#### Written task:
Continue the forum thread about installing a TAS smoke unit in a battery-powered locomotive with Airwire, starting right after its last line.

— Begin Text shown —

# TAS Smoke Unit Install with Battery Power + Airwire



## Richard Schmitt (Jan 2, 2008)

Has anyone installed a puff and chuff TAS smoke unit in a battery powered steam locomotive with Airwire R/C? If so, I need some help.
I've installed this smoke unit in a Accucraft K27. As you know the control button number 6 on the Airwire is a dedicated circuit to power the unit on and off. It does this when the control wires are connected for locomotive power, lights and sounds (excluding the chuff). When I connect the chuff pulse to the sound board the smoke unit comes on and will chuff and puff, but I have no control of on or off from the Airwire.
Any help would be appreciated.
Thanks
Richard


----------



## Paul Burch (Jan 2, 2008)

Richard,
Are you saying the power is always on from the Airwire smoke output,terminals 3 & 7? Have you put a voltmeter across those terminals? I have used the smoke output for a on/off for other things,it does work. I will follow this post as this is the setup I want to use when the Aristo 2-8-0 is released. Keep us posted.


----------



## jimtyp (Jan 2, 2008)

I know someone that is working on such an install. I don't know if he wants me to publish his email so I'll send it to you via MLS.


----------



## Richard Schmitt (Jan 2, 2008)

— End Text shown —
— Begin Information provided —

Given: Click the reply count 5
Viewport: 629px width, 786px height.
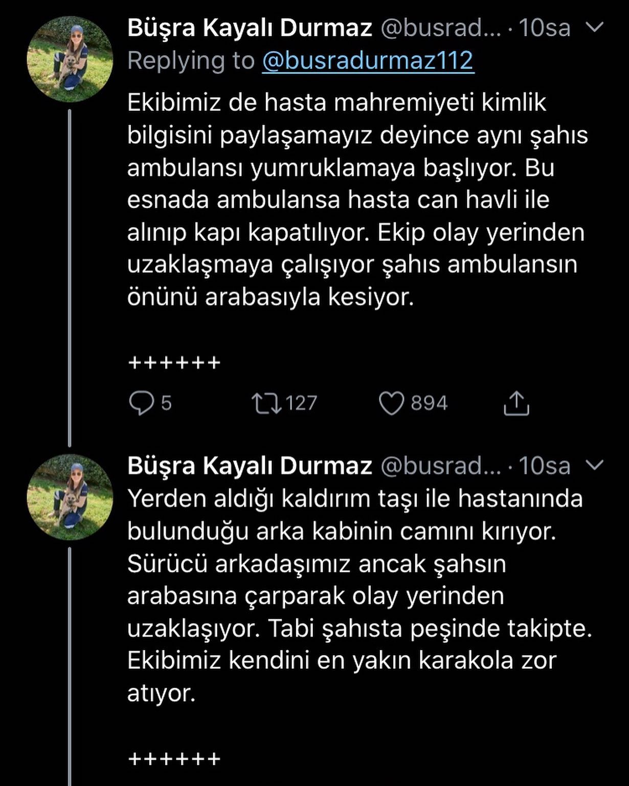Looking at the screenshot, I should click(x=166, y=403).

— End Information provided —

#### Response to this task:
Paul and Jim,
Let me first tell you that I had already installed batteries, sound system and smoke unit in this locomotive 4 years ago. I was just changing out the smoke unit to a TSA model that chuffs and puffs from the pulses from the sound system connection to the reedswitch. I have control to turn the unit on and off from the Airwire. However as soon as I connect the reedswitch connection to the sound board and the locomotive starts to move the chuff and puff works but I have no control to turn the smoke unit on or off from the the Airwire. It stays on untill I turn the power off.
Richard


----------



## Road Foreman (Jan 2, 2008)

Richard, 

This is a guess, but I think you have to isolate the input to the TAS smoke unit.. Hooking up the chuff-input to the sound board is acting as a turn-on for the TAS unit.. I would install a opto-isolator or a relay between the sound board & the TAS unit.. I think the opto-isolator would be a better choice.. You could use a reedswitch also..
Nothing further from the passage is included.